### Task statement
Take the line that contains "Open the Filter menu" and every line below it to the end of the entries, and give them again exactly, leaving out any pictures.

Entries taken from a collection
● ● ●
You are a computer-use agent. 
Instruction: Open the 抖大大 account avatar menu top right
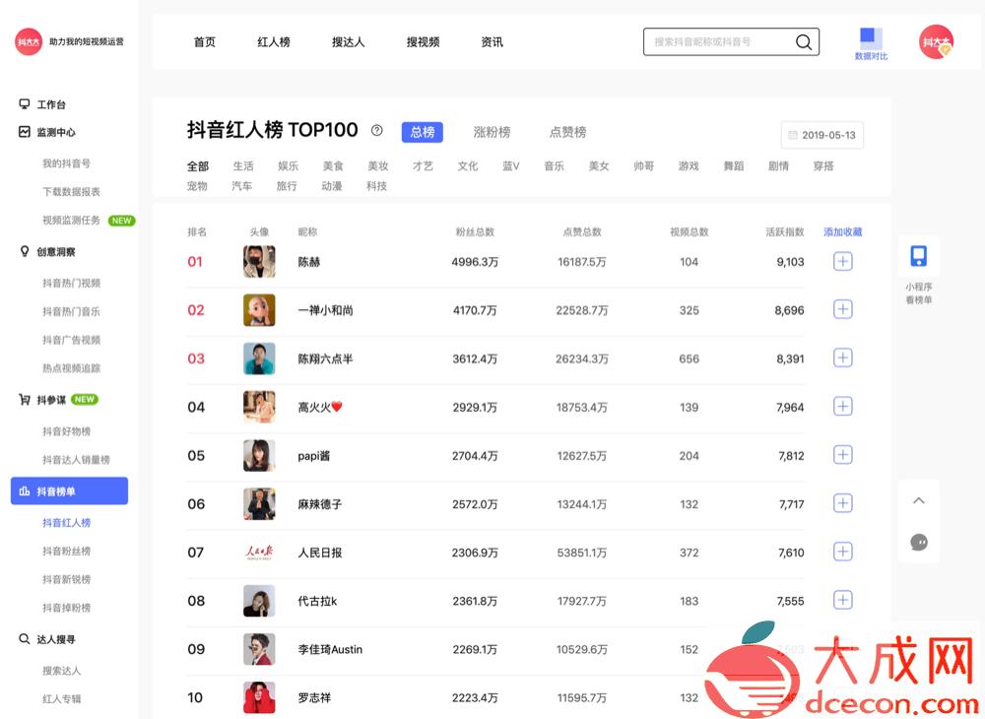[x=936, y=42]
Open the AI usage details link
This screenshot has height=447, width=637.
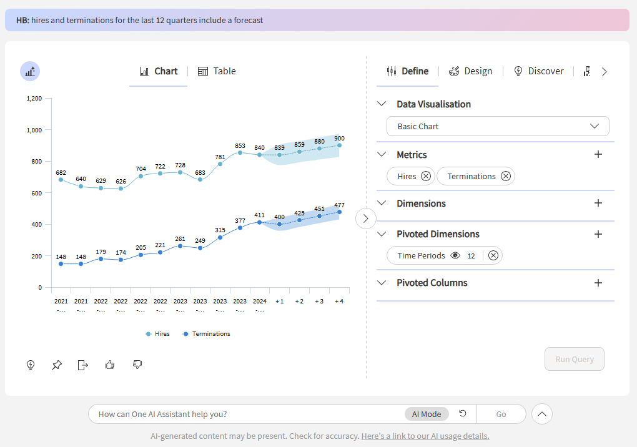pos(425,436)
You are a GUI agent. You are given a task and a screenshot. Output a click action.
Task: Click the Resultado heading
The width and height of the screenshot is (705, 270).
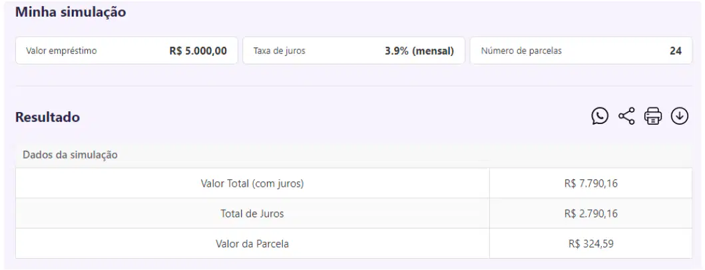(48, 117)
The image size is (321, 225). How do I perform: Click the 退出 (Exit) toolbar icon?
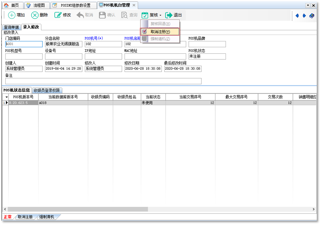[x=169, y=15]
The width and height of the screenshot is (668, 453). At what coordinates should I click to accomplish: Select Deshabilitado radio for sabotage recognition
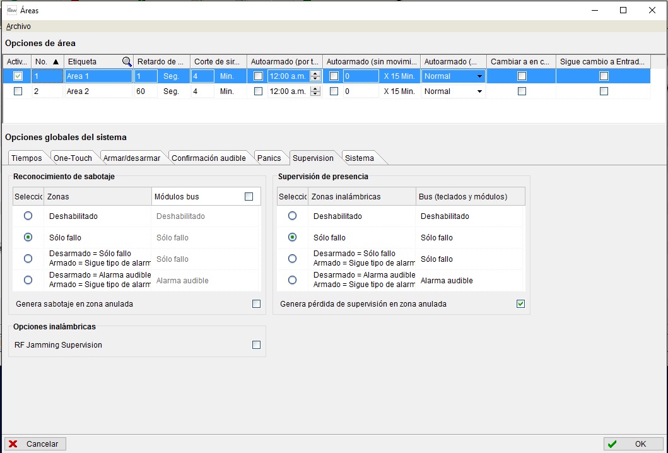coord(28,216)
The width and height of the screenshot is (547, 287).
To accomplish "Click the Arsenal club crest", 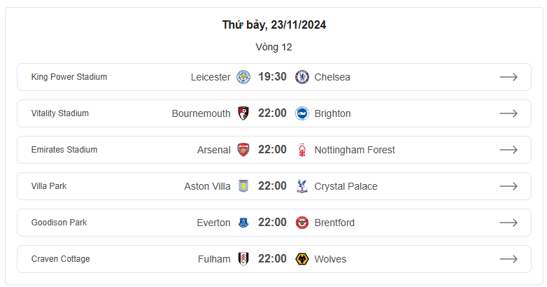I will [x=243, y=150].
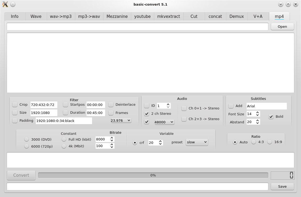
Task: Toggle the Bold subtitle checkbox
Action: click(271, 117)
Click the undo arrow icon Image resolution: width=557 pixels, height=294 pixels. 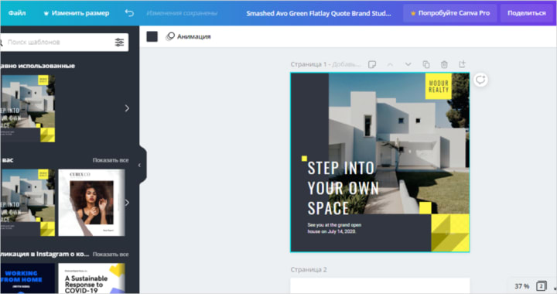pos(129,13)
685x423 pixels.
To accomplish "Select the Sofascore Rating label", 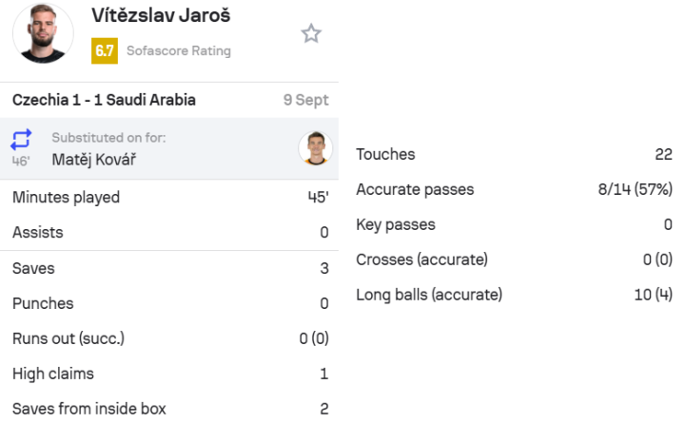I will click(x=179, y=51).
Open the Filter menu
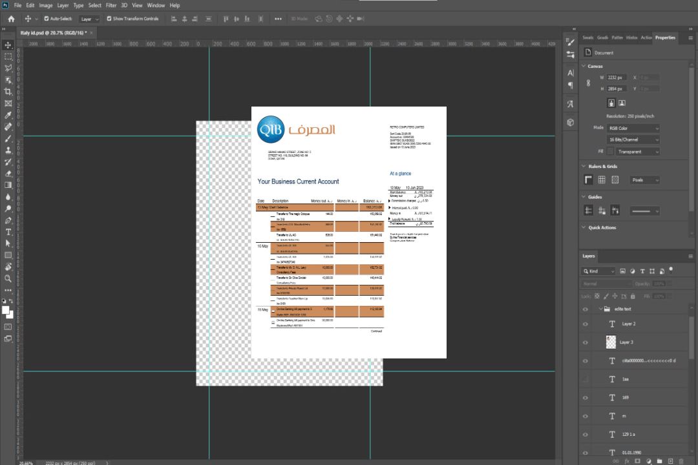The width and height of the screenshot is (698, 465). pos(111,5)
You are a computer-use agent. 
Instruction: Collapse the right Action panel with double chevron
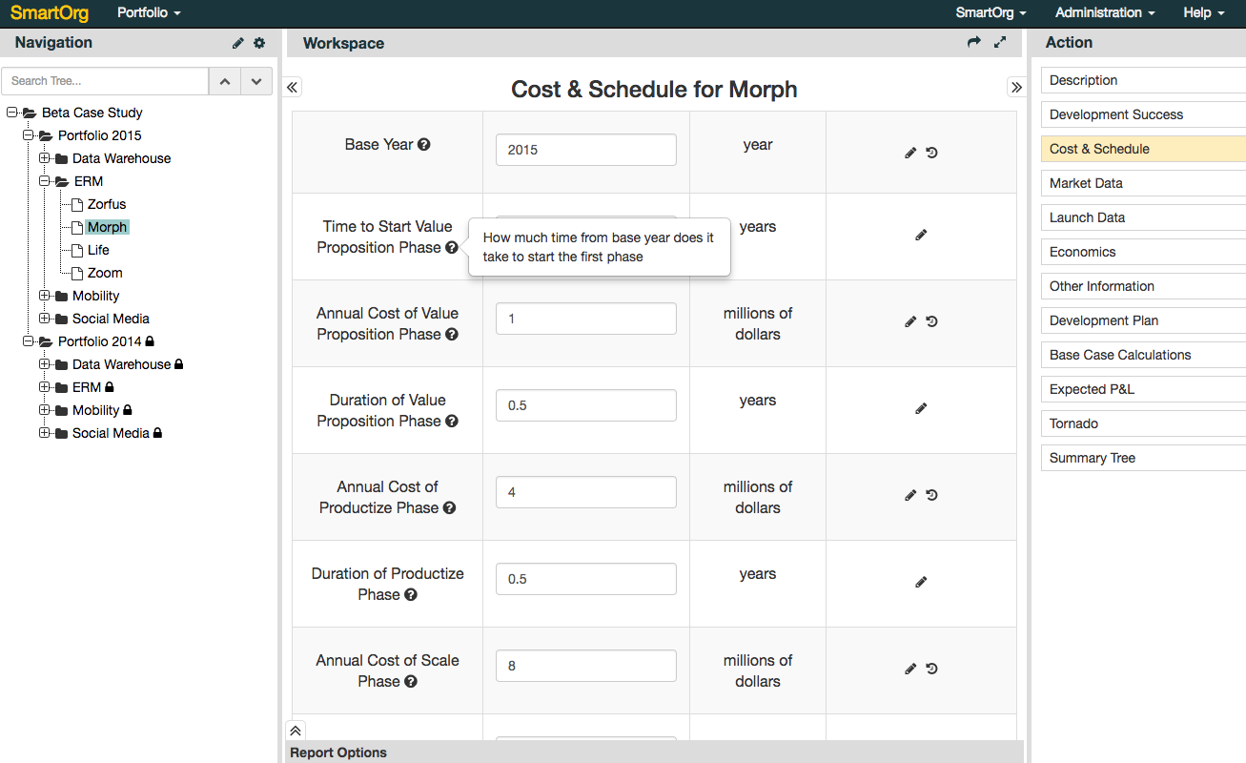[1016, 88]
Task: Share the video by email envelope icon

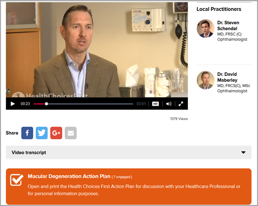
● ● ●
### Result of this exercise
Open the Filter menu
The width and height of the screenshot is (698, 465). pos(111,5)
You are a computer-use agent. 
Instruction: Collapse the right Action panel with double chevron
[1016, 88]
Task: Share the video by email envelope icon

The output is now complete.